Bref, tout pour doucement empoisonner l’idée même de la communication. On peut entrer en contact avec les autres, malgré tout, mais c’est beaucoup plus difficile et, surtout, très frustrant. Et c’est ce que réussit à joliment bien raconter l’auteur : toutes les petites et grandes frustrations qui viennent avec cet état. Qu’il s’agisse de ces fameux appareils qui amplifient tous les sons ambiants au point où ceux-ci enterrent les conversations dans les lieux publics ou de cette façon de sourire un peu bêtement pour faire semblant qu’on est en mesure de suivre une conversation, on retrouve ici, tout simplement racontés et illustrés, les moments de malaise qu’ils suscitent.
Pour ce qui est du dessin, Labelle a opté pour une forme de sobriété qui sied bien au propos. Tout en tons de gris (belle et simple façon de nous faire comprendre que le monde peut sembler grisâtre lorsqu’un sens nous fait défaut), le trait est quand même réaliste et tout en souplesse, alors que les vignettes sont présentées sans cases. Idem pour le découpage, qui a la qualité d’être aussi simple qu’il est efficace.
####################
Consignes:
[1] Les affirmations suivantes concordent-elles avec l'extrait ? Répondez par oui ou par non, en citant les mots de l'extrait qui tranchent. (a) Le dessin est réalisé en couleurs vives. (b) Les vignettes sont présentées sans cases. (c) Les appareils amplifient les sons ambiants au point d'enterrer les conversations dans les lieux publics.
[2] D'après l'extrait, pour quelle forme Labelle a-t-il opté en matière de dessin ?

Enregistrements extraits:
####################
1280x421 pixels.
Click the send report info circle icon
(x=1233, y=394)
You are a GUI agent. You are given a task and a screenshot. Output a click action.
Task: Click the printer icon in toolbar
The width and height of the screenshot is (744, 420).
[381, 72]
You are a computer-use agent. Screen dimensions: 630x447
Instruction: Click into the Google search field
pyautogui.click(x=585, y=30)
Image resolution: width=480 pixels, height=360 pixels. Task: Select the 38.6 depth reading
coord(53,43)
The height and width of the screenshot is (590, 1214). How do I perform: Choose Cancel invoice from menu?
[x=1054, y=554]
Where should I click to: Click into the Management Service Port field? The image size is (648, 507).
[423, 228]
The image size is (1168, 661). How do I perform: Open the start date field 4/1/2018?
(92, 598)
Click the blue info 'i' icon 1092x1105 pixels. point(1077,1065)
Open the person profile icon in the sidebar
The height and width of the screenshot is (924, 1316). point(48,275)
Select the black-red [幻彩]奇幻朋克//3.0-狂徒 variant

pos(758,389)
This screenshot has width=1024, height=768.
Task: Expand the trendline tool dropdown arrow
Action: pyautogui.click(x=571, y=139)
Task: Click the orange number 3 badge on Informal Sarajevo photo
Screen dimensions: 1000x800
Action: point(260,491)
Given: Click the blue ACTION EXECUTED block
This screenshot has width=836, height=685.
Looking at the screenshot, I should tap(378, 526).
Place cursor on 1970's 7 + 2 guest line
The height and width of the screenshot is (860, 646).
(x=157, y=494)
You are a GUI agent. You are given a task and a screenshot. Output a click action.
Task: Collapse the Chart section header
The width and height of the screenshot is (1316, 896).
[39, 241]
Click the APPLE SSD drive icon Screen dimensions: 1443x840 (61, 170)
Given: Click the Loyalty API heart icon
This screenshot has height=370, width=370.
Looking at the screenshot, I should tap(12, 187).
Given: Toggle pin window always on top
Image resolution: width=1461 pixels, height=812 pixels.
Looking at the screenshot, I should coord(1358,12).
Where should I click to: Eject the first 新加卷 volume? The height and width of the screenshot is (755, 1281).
####################
Réponses par numéro:
[1]
(a) Non : « Tout en tons de gris »
(b) Oui : « les vignettes sont présentées sans cases »
(c) Oui : « ces fameux appareils qui amplifient tous les sons ambiants au point où ceux-ci enterrent les conversations dans les lieux publics »

[2] Une forme de sobriété.